**Task set:**
a - According to the article on the St. Pete Beach fisheries symposium, at what age does the Black Tip Shark mature?
b - Reproduce the article on the St. Pete Beach fisheries symposium from "But a fisherman" up to and including "in the clear.", substituting "angler" for "fisherman".

## Start Excerpt provided

Guy Harvey T-shirt clad researchers descend on St. Pete Beach
It’s been more than two years since the Deepwater Horizon oil spill in the Gulf of Mexico, but environmentalists are still working hard to ensure fisheries in the sensitive ecosystem are healthy. Scientists at a symposium at the Tradewinds Resort on St. Pete Beach are mulling over ways to manage both shortages and abundances of sea life.
One of the sponsors is famed t-shirt artist and environmentalist Guy Harvey. He runs a foundation that focuses on improving the overall health of oceans. One of the group’s concerns, he said, is the dwindling worldwide shark population.
“To feed the Asian demand for shark fin soup many species of sharks have been severely over fished with some shark populations reduced to less than ten percent.”
But a fisherman at the event said he’s seen an influx in sharks over the past several years. Bob Hueter is associate vice president at Mote Marine Laboratory in Sarasota. He said there are some species whose populations are on the rise, but that doesn’t mean sharks are in the clear.
“The Black Tip Shark is a relatively fast growing shark. Instead of taking 15 or 20 years to mature, they only mature at about 6 or 7 years and we did a stock assessment of the Black Tip a few months ago and the stock is in good shape. It’s not over fished and it doesn’t look like over fishing is occurring.”

## End Excerpt provided
## Start Provided data

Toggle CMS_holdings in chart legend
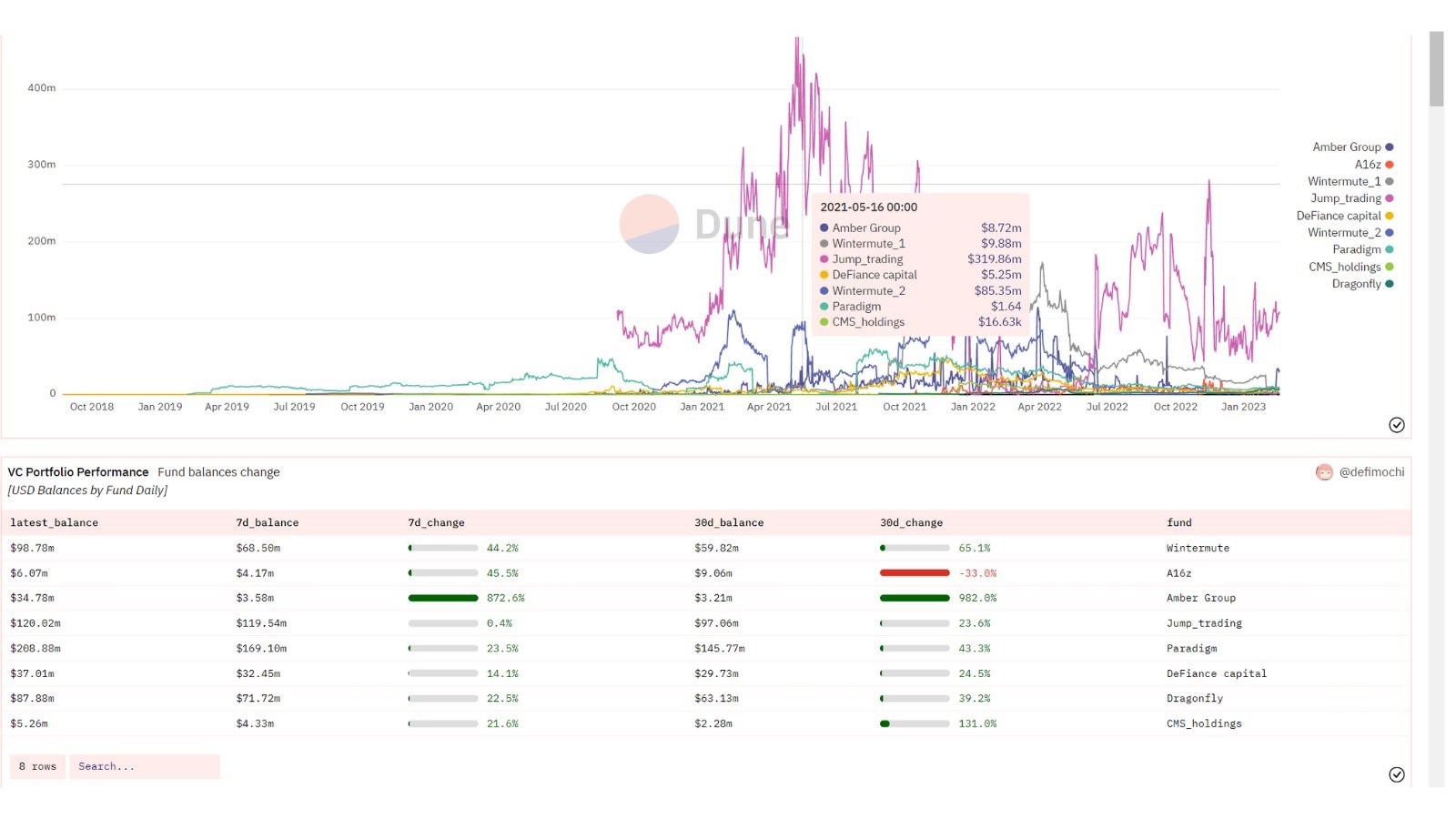The width and height of the screenshot is (1456, 819). pos(1345,267)
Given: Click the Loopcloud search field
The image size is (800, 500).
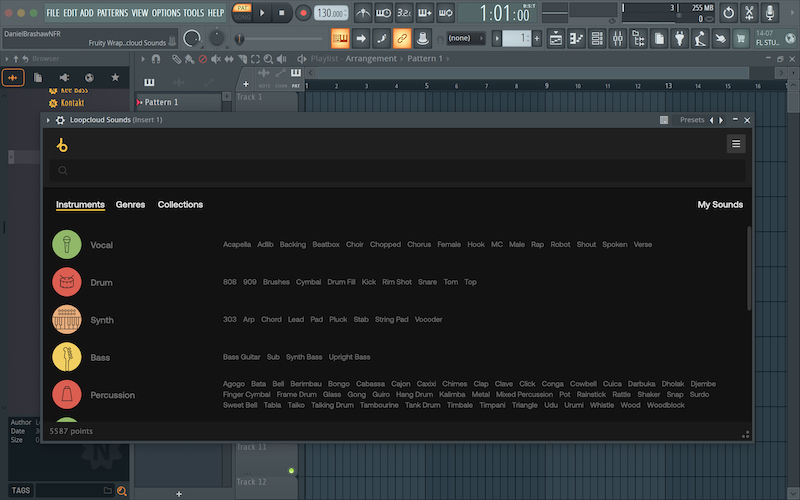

## End Provided data

**Answers by task:**
a - At about 6 or 7 years.

b -
But a angler at the event said he’s seen an influx in sharks over the past several years. Bob Hueter is associate vice president at Mote Marine Laboratory in Sarasota. He said there are some species whose populations are on the rise, but that doesn’t mean sharks are in the clear.